Nachdem Shinji und Asuka eine Zeit in dem Dorf verbracht haben, wird die Handlung irgendwann weitergetrieben und diese kleine Idylle muss gerettet werden. In der Serie war es noch die mächtige Hightech-City Tokio-3, die verteidigt werden musste, was Shinji zumindest kurzfristig motiviert hat. Nun steht nicht nur die Wiedergutmachung des halben Weltuntergangs, den er ausgelöst hat, auf dem Spiel, sondern auch die Rettung dieser kleinen intakten Enklave, die mit Mühe und Fleiß aufrechterhalten wird.
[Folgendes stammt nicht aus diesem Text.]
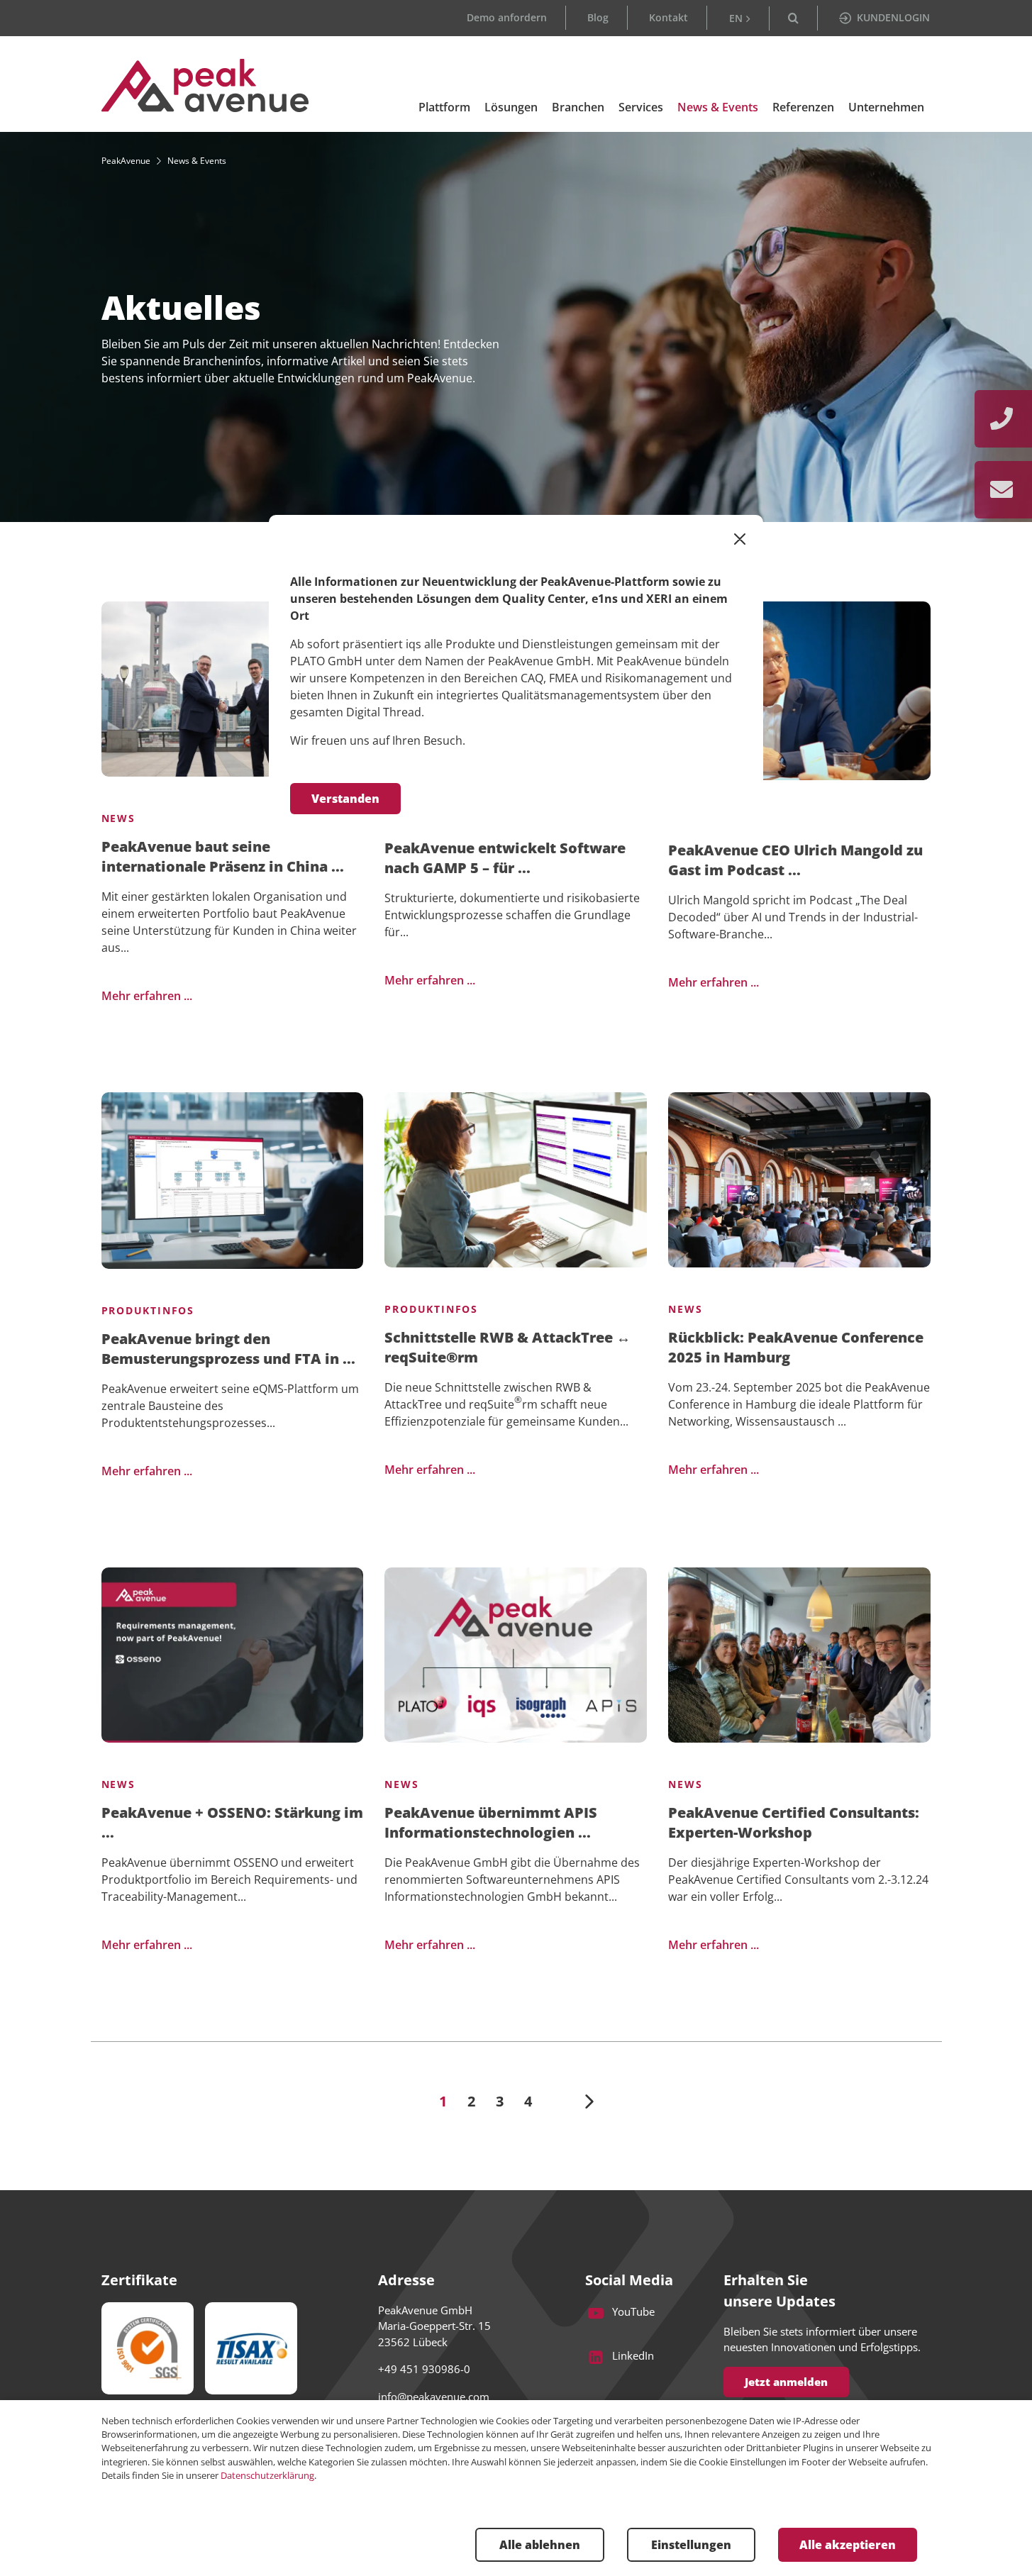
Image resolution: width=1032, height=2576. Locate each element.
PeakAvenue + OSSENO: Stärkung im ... (232, 1822)
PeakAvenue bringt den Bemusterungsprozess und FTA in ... (228, 1348)
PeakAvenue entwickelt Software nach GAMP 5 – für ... (505, 857)
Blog (598, 17)
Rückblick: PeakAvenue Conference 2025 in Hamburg (795, 1347)
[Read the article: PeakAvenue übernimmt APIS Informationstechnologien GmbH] (515, 1655)
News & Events (196, 161)
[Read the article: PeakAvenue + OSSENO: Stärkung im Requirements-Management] (232, 1655)
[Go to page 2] (589, 2101)
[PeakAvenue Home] (205, 85)
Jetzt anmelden (786, 2382)
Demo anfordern (507, 17)
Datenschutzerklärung (267, 2475)
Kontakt (668, 17)
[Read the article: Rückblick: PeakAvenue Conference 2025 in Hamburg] (799, 1179)
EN (736, 18)
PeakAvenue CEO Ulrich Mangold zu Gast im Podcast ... (795, 859)
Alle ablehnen (539, 2545)
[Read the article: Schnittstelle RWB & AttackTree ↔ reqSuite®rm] (515, 1179)
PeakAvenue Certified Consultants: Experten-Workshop (793, 1822)
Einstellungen (691, 2545)
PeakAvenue (125, 161)
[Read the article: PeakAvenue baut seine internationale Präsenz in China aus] (232, 689)
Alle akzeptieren (847, 2545)
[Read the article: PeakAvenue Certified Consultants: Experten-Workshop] (799, 1655)
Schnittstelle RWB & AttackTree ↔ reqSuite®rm (507, 1347)
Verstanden (345, 798)
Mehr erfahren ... (146, 995)
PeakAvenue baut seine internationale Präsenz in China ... (222, 856)
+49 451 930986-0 (424, 2369)
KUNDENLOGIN (893, 17)
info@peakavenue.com (433, 2396)
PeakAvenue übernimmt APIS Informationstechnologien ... (490, 1822)
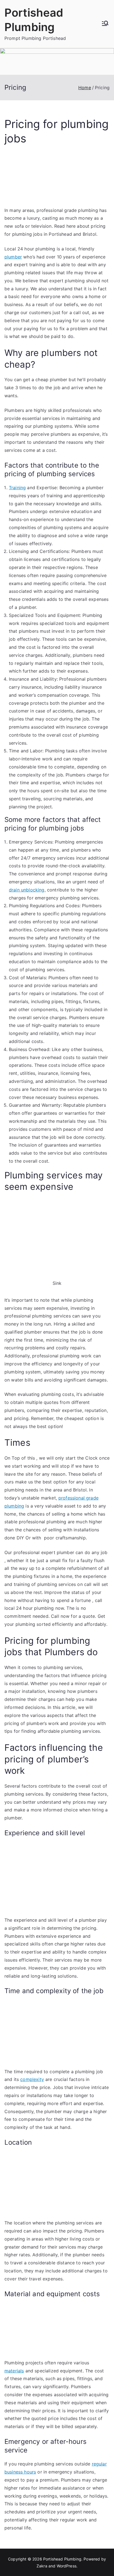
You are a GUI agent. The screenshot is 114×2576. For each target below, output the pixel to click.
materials (14, 2370)
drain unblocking (27, 890)
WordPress (66, 2566)
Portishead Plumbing (62, 2559)
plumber (13, 257)
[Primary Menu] (105, 23)
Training (17, 487)
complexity (32, 2079)
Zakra (42, 2566)
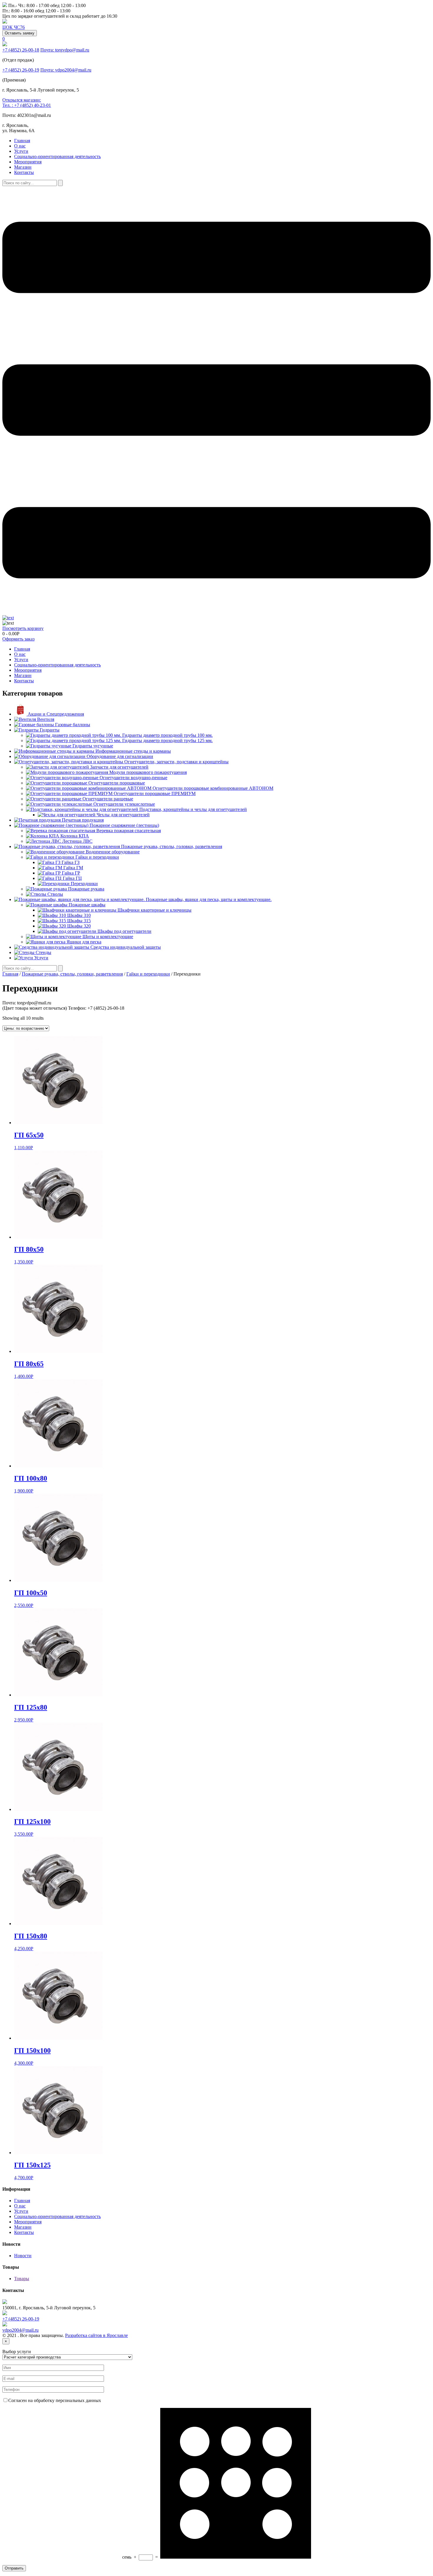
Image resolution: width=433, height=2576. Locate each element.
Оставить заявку (19, 33)
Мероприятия (28, 161)
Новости (23, 2255)
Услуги (21, 151)
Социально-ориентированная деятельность (57, 156)
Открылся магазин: (21, 99)
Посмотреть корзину (23, 628)
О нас (20, 145)
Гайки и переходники (148, 973)
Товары (21, 2278)
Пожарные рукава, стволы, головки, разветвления (72, 973)
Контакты (24, 172)
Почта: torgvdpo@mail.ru (64, 49)
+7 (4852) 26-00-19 (20, 69)
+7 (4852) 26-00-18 (20, 49)
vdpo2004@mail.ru (20, 2330)
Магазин (23, 167)
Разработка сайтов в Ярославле (96, 2335)
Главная (22, 140)
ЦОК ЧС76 (13, 27)
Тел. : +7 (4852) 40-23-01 (26, 105)
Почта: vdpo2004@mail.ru (65, 69)
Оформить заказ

Das wird Shinji nicht gegönnt: Niemand innerhalb von WILLE traut ihm genug, um ihn frei auf dem Schiff Wunder herumlaufen zu lassen, er wird in eine Isolationszelle gesteckt. Asuka und die zweite Pilotin Mari – die in der Serie nie vorkam – leben übrigens in ganz ähnlichen Gebilden. WILLE will es dennoch mit NERV aufnehmen. Letztere Organisation scheint nur noch aus Shinjis Vater Gendo und dessen Stellvertreter Kozo Fuyutsuki zu bestehen. Das macht aber nichts, denn die Evangelions sind mittlerweile so weiterentwickelt, dass sie nicht nur keine menschlichen Pilot*innen mehr brauchen, sondern auch in quasi-unendlichen Stückzahlen gebaut werden können. WILLE kämpft am Südpol, wo der sagenhafte „First Impact“ stattgefunden hat und nun ein merkwürdiges Anti-Universum besteht, gegen NERV.

Es kommt, wie es bisher immer kam: Das Schicksal der Welt liegt am Ende in Shinjis Händen. Er kann Misato davon überzeugen, ihn in EVA-01 loszuschicken, um den weiteren Weltuntergang, den sein Vater auslösen will, doch noch irgendwie zu stoppen. Und auch hier bekommen wir etwas zu sehen, was uns bisher verwehrt geblieben ist: Einen direkten Konflikt zwischen Gendo und Shinji, zwischen Vater und Sohn.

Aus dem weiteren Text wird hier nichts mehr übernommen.